## Written problem
Identify every line of the material below that contains the word "want", and copy each of those lines. Case counts.

## Information shown
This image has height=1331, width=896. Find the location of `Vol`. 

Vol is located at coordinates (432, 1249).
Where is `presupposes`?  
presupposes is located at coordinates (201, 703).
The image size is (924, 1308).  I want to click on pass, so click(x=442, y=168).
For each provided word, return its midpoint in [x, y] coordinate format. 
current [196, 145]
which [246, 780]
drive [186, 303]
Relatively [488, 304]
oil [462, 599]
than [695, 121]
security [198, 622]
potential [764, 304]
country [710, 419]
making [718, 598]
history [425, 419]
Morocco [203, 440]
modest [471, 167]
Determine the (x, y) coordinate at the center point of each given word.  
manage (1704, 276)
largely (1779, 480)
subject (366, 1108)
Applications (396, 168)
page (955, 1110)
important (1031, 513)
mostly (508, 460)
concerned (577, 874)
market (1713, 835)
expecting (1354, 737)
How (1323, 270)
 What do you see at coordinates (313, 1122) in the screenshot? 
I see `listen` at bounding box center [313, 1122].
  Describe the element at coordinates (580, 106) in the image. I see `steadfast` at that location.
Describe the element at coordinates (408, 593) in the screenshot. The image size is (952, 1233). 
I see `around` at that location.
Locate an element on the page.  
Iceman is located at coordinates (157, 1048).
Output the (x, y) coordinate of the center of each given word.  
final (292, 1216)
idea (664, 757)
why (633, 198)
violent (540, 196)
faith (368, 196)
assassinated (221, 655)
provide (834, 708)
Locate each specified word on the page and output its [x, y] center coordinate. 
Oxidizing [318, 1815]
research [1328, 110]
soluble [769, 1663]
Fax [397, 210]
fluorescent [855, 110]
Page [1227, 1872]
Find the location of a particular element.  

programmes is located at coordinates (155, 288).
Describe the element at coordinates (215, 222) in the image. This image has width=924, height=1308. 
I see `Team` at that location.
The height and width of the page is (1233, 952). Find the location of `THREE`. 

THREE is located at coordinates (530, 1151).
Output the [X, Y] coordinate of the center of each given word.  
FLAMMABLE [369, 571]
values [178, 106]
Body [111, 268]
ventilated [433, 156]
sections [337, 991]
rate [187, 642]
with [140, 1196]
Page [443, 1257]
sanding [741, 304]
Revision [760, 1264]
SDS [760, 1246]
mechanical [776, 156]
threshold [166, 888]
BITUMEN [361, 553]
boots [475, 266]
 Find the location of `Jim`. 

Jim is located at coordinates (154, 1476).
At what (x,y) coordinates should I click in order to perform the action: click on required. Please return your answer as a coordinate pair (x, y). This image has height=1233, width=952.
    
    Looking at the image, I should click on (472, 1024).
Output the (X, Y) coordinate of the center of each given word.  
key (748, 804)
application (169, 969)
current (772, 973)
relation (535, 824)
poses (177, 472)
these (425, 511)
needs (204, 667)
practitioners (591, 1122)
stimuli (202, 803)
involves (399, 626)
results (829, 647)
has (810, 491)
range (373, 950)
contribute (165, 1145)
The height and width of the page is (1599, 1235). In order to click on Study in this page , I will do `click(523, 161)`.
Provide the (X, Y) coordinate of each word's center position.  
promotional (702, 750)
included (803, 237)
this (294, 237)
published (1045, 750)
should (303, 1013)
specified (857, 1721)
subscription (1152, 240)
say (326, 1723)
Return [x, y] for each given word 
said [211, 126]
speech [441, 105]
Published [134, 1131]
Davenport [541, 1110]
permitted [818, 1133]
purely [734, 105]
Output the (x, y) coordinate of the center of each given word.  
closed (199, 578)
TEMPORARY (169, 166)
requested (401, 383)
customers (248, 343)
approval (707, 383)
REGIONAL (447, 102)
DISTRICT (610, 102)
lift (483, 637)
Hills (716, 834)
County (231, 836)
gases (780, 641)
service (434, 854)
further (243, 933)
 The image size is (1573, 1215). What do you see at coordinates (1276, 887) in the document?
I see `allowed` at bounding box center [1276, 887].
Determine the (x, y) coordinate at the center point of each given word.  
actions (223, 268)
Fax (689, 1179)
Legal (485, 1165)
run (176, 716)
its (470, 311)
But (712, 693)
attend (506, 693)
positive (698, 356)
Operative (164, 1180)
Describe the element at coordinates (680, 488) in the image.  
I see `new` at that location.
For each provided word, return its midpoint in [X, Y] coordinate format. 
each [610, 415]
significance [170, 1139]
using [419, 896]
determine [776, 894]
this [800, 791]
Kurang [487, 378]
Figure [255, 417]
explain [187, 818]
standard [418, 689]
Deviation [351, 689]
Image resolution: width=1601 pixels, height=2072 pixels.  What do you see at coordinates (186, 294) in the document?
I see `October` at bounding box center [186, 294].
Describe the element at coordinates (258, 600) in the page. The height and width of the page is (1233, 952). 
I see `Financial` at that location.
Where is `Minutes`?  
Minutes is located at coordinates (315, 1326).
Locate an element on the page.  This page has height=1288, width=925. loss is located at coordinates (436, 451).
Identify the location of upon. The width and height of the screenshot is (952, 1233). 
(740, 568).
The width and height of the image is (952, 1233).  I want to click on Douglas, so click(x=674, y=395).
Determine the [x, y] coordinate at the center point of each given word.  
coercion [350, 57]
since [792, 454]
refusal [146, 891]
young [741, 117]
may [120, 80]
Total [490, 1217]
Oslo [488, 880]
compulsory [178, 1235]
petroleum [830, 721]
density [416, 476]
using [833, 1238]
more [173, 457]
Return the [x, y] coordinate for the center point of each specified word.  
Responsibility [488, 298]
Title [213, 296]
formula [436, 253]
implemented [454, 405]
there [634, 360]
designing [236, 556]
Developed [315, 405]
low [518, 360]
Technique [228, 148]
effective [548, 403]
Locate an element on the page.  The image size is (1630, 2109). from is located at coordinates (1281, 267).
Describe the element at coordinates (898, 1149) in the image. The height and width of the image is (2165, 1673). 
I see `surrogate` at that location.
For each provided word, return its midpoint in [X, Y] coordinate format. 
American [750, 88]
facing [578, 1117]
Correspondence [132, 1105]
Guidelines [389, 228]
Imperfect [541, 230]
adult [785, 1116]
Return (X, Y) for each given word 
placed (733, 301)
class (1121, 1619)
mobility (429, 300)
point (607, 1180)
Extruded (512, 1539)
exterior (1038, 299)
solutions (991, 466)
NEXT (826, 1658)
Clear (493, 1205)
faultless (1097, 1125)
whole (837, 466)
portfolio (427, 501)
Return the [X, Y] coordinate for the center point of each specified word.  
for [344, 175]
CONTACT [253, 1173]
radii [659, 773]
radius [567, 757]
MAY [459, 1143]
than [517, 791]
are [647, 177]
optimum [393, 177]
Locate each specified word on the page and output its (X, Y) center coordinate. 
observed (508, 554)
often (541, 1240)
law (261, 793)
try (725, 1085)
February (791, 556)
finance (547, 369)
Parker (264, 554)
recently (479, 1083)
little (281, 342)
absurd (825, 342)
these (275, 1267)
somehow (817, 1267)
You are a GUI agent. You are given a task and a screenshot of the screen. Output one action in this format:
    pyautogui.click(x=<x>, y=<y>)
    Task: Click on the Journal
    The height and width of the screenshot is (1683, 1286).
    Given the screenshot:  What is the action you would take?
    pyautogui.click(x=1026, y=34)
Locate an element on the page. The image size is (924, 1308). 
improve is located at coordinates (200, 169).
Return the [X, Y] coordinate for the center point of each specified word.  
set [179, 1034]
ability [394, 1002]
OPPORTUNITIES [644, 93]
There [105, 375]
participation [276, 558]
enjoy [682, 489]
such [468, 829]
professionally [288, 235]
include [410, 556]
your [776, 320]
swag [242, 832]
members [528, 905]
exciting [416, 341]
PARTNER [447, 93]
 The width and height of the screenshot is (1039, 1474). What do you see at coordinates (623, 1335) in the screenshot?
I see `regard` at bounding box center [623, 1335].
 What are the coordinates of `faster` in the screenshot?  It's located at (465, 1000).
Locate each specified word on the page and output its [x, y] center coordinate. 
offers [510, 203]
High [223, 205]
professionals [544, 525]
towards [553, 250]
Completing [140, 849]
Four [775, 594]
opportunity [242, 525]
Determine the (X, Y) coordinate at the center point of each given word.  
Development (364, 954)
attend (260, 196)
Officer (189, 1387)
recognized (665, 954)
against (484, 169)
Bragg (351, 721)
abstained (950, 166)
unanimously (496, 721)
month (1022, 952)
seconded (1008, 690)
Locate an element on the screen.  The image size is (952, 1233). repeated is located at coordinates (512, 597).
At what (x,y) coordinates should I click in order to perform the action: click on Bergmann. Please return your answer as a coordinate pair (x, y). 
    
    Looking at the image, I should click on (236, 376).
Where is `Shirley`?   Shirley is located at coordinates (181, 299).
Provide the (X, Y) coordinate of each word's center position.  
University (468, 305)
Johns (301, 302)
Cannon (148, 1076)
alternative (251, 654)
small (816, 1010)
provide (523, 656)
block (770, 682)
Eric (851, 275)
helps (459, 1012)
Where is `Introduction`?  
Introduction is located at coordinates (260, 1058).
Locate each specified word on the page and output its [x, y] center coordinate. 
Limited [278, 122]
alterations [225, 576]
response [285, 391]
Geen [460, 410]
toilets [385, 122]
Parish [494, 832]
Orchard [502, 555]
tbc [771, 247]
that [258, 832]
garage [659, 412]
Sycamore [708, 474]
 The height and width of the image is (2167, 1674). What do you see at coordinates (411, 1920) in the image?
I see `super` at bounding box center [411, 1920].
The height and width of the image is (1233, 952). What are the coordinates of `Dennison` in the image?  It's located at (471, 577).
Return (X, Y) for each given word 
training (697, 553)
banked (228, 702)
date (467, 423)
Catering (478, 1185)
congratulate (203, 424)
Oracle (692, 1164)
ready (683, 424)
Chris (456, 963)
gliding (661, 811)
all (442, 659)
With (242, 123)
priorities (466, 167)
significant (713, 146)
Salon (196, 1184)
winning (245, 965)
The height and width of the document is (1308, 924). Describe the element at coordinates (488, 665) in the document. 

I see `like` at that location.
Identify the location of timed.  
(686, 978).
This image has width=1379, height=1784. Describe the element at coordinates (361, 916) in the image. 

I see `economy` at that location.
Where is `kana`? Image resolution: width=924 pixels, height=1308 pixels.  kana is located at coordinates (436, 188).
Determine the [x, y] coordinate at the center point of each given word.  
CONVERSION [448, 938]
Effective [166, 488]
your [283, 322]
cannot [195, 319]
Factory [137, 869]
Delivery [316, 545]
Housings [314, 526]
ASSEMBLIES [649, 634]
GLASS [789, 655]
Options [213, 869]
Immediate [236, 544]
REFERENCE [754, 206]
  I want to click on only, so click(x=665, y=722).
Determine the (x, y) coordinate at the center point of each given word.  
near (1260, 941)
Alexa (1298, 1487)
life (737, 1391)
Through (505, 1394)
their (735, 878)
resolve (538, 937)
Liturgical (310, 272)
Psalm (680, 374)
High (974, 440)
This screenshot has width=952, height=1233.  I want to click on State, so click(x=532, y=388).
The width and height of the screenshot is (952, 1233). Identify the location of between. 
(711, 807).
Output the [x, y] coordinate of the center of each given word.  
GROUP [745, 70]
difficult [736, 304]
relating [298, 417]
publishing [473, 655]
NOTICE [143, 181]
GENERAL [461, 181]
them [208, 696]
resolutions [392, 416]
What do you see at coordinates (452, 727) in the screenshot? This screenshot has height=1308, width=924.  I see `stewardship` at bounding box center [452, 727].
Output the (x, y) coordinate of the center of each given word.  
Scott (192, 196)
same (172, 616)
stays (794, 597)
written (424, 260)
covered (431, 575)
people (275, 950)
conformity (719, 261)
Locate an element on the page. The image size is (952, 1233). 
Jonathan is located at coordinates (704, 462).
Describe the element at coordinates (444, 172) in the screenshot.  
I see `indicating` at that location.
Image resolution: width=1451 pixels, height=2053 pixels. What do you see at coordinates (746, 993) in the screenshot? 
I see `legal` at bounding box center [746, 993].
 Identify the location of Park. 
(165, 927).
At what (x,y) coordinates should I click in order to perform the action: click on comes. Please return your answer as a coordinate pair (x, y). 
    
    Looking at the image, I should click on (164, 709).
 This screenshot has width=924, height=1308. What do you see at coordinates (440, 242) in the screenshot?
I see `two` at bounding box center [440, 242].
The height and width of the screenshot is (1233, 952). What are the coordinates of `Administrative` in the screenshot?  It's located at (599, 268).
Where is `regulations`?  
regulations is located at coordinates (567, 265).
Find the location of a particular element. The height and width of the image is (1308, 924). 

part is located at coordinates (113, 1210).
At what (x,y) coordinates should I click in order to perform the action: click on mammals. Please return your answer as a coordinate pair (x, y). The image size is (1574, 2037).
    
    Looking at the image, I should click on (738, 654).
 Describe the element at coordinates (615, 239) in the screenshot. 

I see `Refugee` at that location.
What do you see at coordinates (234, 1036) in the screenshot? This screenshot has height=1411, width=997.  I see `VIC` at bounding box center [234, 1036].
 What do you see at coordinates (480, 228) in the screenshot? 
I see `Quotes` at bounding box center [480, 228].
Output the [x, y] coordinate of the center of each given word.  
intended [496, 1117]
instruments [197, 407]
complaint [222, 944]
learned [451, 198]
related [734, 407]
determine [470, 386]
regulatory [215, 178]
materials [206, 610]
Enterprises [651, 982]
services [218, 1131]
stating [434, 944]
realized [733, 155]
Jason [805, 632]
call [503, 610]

## Response
The image size is (924, 1308).  I want to click on pass, so click(x=442, y=168).
The width and height of the image is (952, 1233).  I want to click on Douglas, so click(x=674, y=395).
  I want to click on only, so click(x=665, y=722).
This screenshot has width=952, height=1233.  I want to click on State, so click(x=532, y=388).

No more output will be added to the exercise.